The last issue of Arteriosclerosis, Thrombosis, and Vascular Biology contained a review on a comprehensive morphologic classification scheme for atherosclerotic lesions, which was derived by studies of lesions from autopsy examinations of sudden coronary deaths.1 There was also a commentary by Dr H. Stary2 updating the natural history and histological classification of human atherosclerotic lesions. This follows several prior publications by the lesions committee of the Arteriosclerosis Council of the American Heart Association. The update of the histological classification by Stary2 refers to the early stages I, II, and III of lesions, which are made up mostly of macrophage foam cells, with perhaps some extracellular lipid as well. He points out that these stages can regress to normal and thus are not necessarily evolving to mature atherosclerotic lesions. The morphological classification discussed by Dr Virmani and colleagues,1 refers to these early foam cell lesions as “nonatherosclerotic intimal lesions.” These are foam cell lesions without a necrotic core or fibrous cap. These are the classical fatty streaks for which they have suggested the term “intimal xanthoma.” Such lesions (Virmani et al, Table 2B) “usually regress.” What distinguishes these lesions from progressive atherosclerotic lesions is the presence of necrotic core, fibrous cap, luminal thrombosis, and smooth muscle cells in a proteoglycan rich matrix. Because the fatty streaks or “intimal xanthomata” often regress and may not progress to mature atherosclerotic lesions, one may ask whether it is now reasonable to refer to these early lesions as atherosclerosis. Not only do they not bear the hallmarks of mature atherosclerosis, but they also are not associated with any significant clinical sequelae.
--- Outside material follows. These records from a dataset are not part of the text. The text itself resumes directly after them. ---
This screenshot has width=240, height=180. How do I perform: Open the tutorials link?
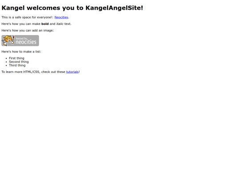[72, 72]
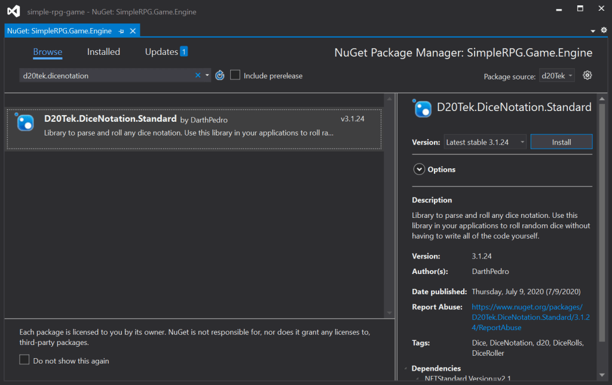612x385 pixels.
Task: Open the Version dropdown for Latest stable
Action: (x=485, y=142)
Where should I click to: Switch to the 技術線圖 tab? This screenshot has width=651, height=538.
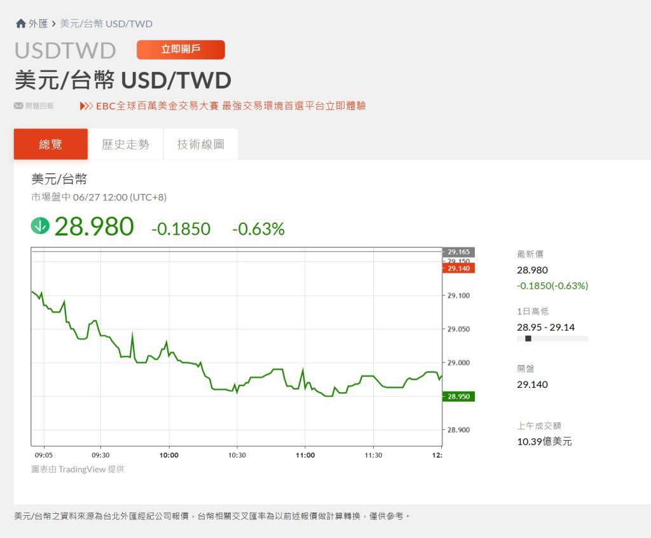click(x=201, y=144)
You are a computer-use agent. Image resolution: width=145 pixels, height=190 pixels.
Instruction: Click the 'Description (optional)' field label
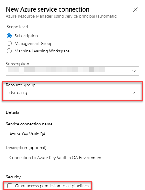coord(26,148)
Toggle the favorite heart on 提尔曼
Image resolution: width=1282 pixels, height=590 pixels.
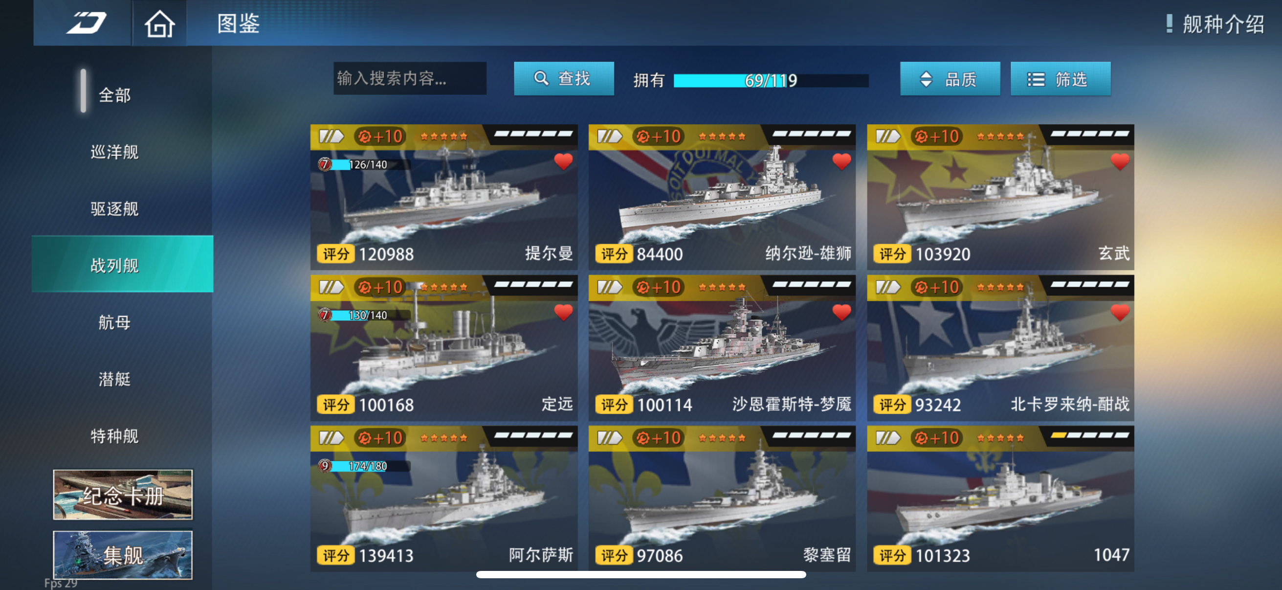coord(563,161)
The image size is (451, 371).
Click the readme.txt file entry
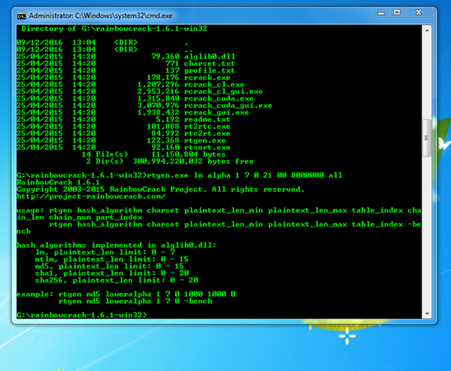[207, 119]
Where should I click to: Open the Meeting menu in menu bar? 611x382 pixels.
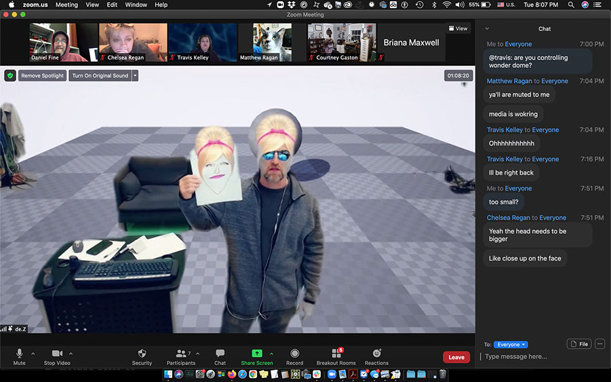[x=66, y=5]
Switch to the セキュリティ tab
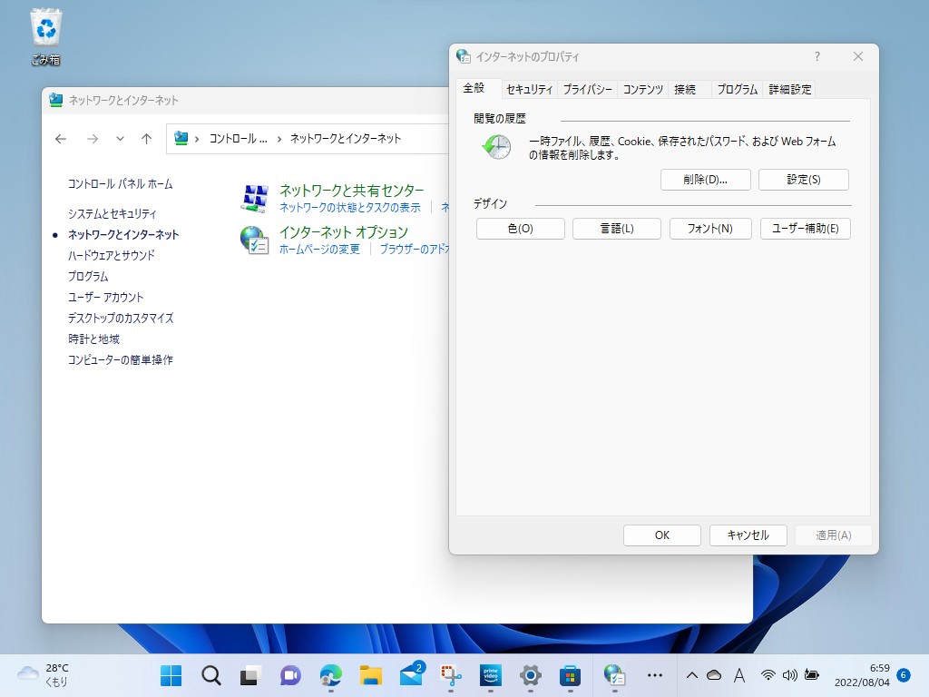Screen dimensions: 929x697 [x=529, y=89]
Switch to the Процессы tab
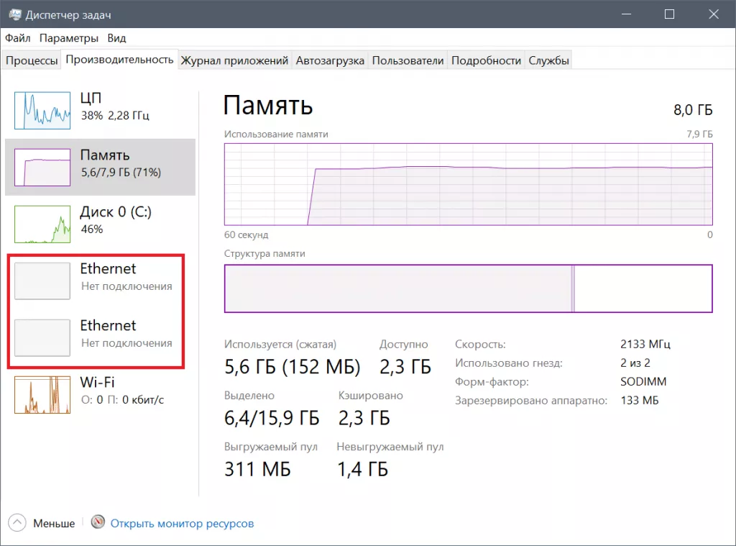This screenshot has width=736, height=546. [32, 60]
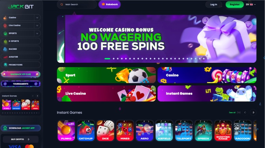This screenshot has width=265, height=148.
Task: Expand the Casino sidebar chevron
Action: (37, 17)
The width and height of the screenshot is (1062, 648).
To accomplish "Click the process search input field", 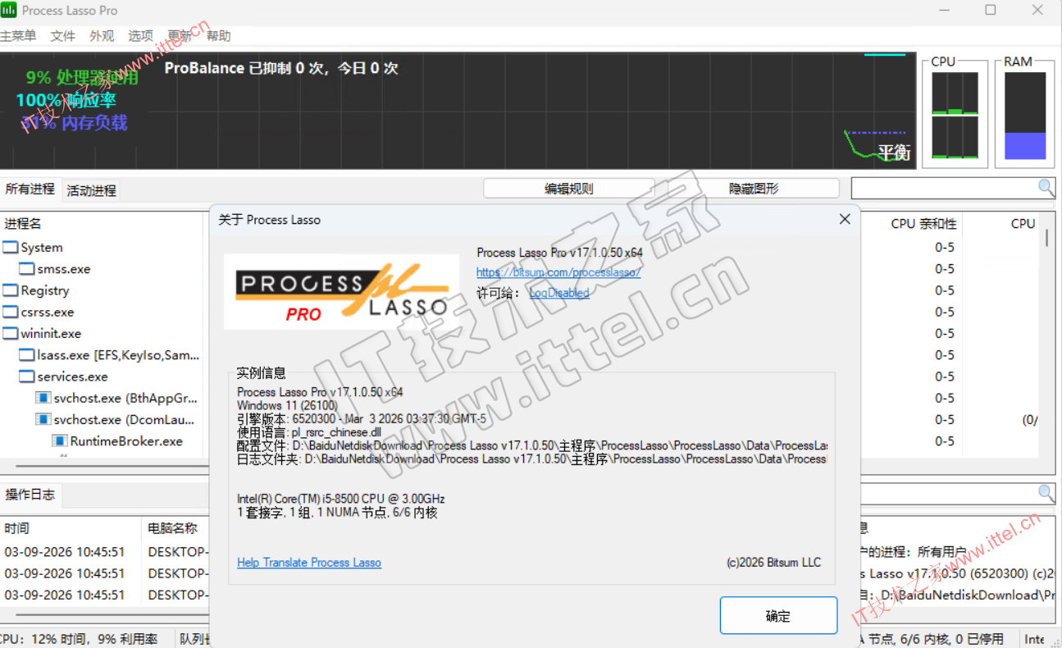I will click(943, 188).
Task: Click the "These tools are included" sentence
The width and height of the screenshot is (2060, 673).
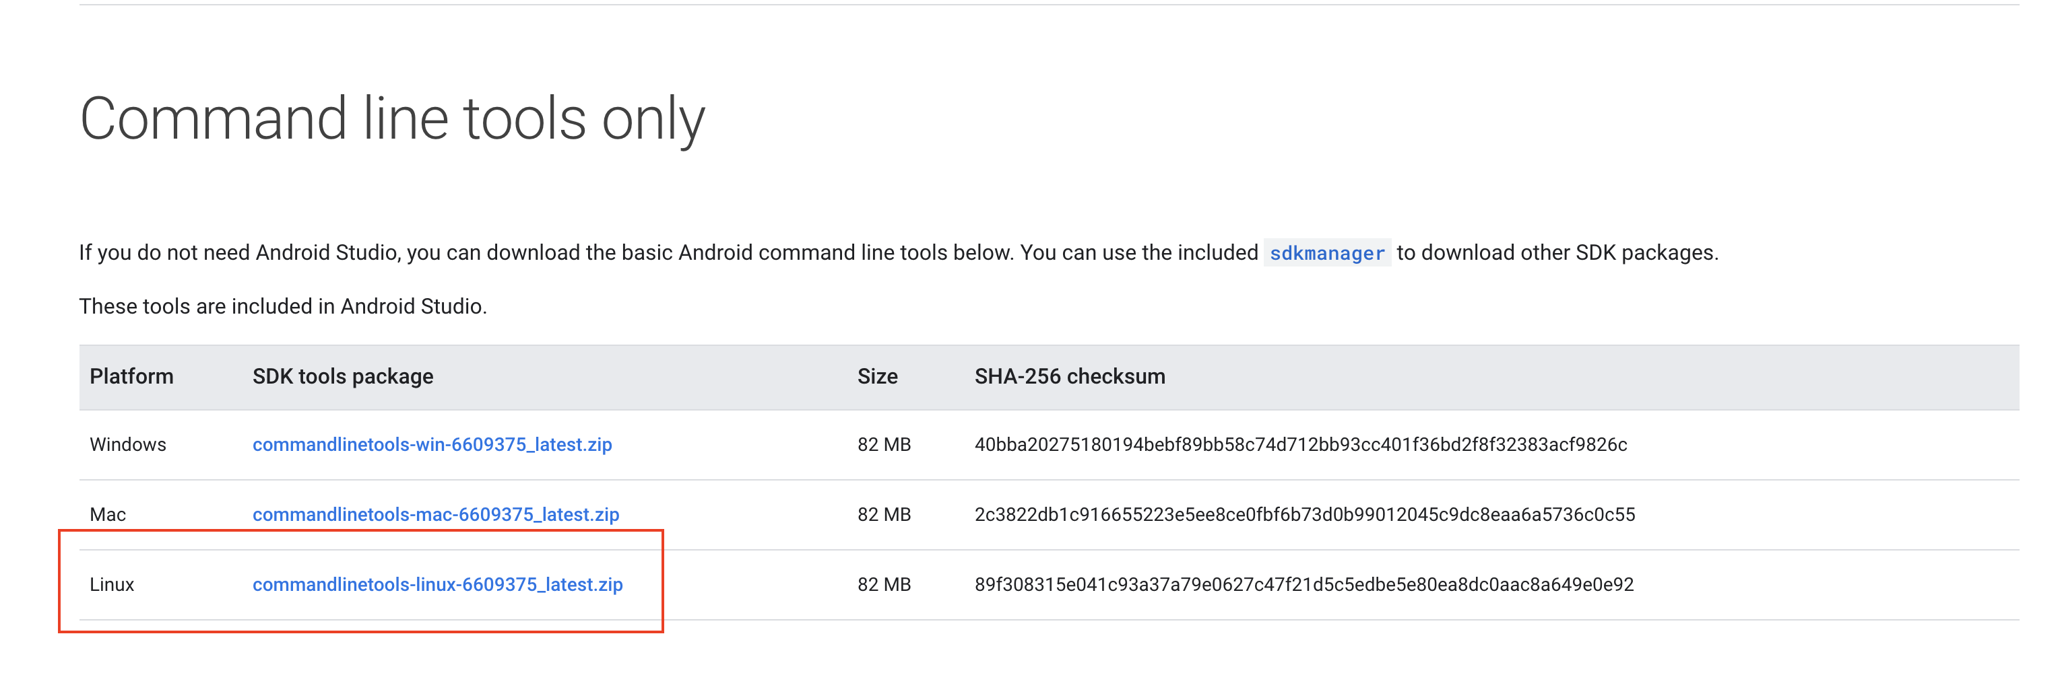Action: (x=283, y=307)
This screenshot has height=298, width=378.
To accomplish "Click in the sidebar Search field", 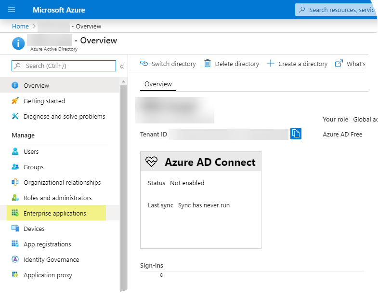I will [67, 66].
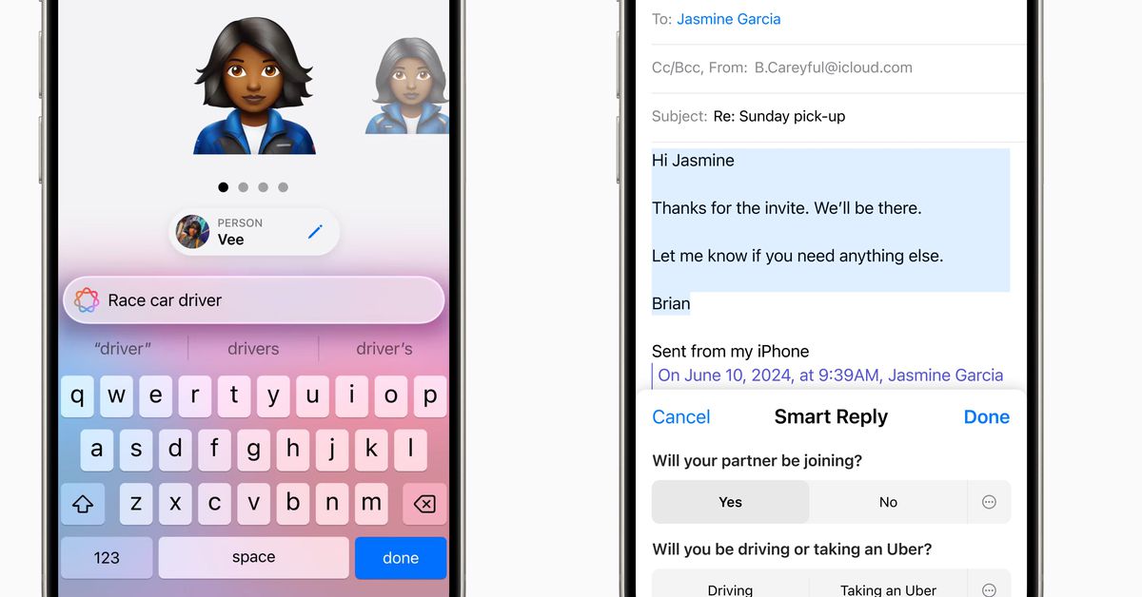Open more options ellipsis for partner question
Viewport: 1142px width, 597px height.
(989, 502)
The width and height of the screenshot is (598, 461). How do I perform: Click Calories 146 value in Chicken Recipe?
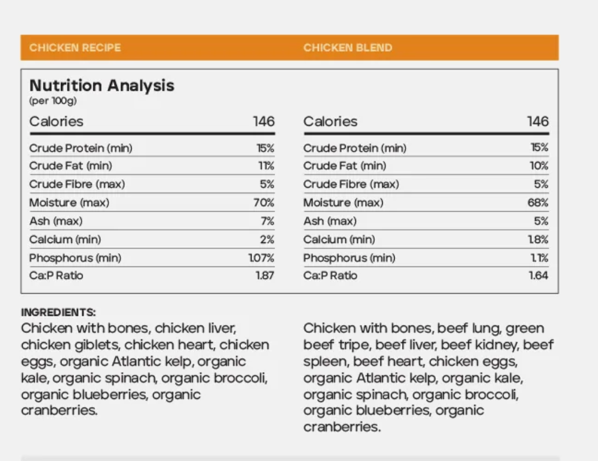[264, 122]
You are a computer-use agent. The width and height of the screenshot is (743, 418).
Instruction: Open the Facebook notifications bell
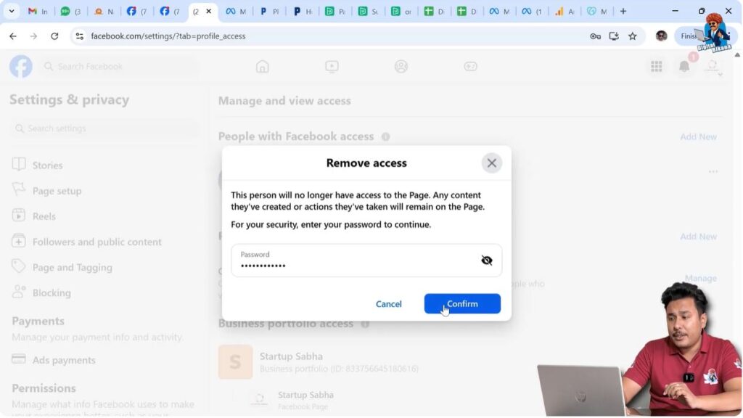683,66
It is the goal of the experimentalists using rabbits or mice to learn about the evolution of the clinically significant atherosclerotic plaque. Yet for reasons of ease of study and rapidity of read out, a great proportion of the murine studies purported to be of atherosclerosis actually examine fatty streaks or intimal xanthomata. These are also very often studied in the proximal aorta or aortic root, where foam cell–rich lesions predominate, especially if the study time is less than 12 to 16 weeks in the mouse, depending upon the model. These lesions may be examined histologically, but often investigators assess lesion extent by en face staining of the whole aorta with lipid soluble dyes. Alternatively, lesion extent may be measured by enrichment of the aorta with cholesterol or steryl ester. These are perfectly reasonable measures of lipid deposition in the aorta but do not necessarily portend mature atherosclerosis. The nature of the lesions usually found in the various commonly used genetic and nutritional models or “atherosclerosis” are quite different, even though they are designated similarly, eg, the apoE−/− mice fed on chow or Western diet versus the lesions in LDL receptor negative mice fed a Western diet. The animal models of atherosclerosis generally involve manipulation of the plasma cholesterol and lipoprotein metabolism and levels. In these cases, the pathogenesis of atherosclerosis probably depends on the initial formation of macrophage foam cells. There is good reason to expect that most fatty streaks in the apoE-deficient mouse will progress to more complex plaques, although this is not necessarily the case with all models, nor is the time frame of such progression, if it occurs, likely to be the same. Furthermore, as yet more subtle models of vascular lesions are developed, the distinctions between fatty streaks (intimal xanthomata) and atherosclerosis will probably become more cogent.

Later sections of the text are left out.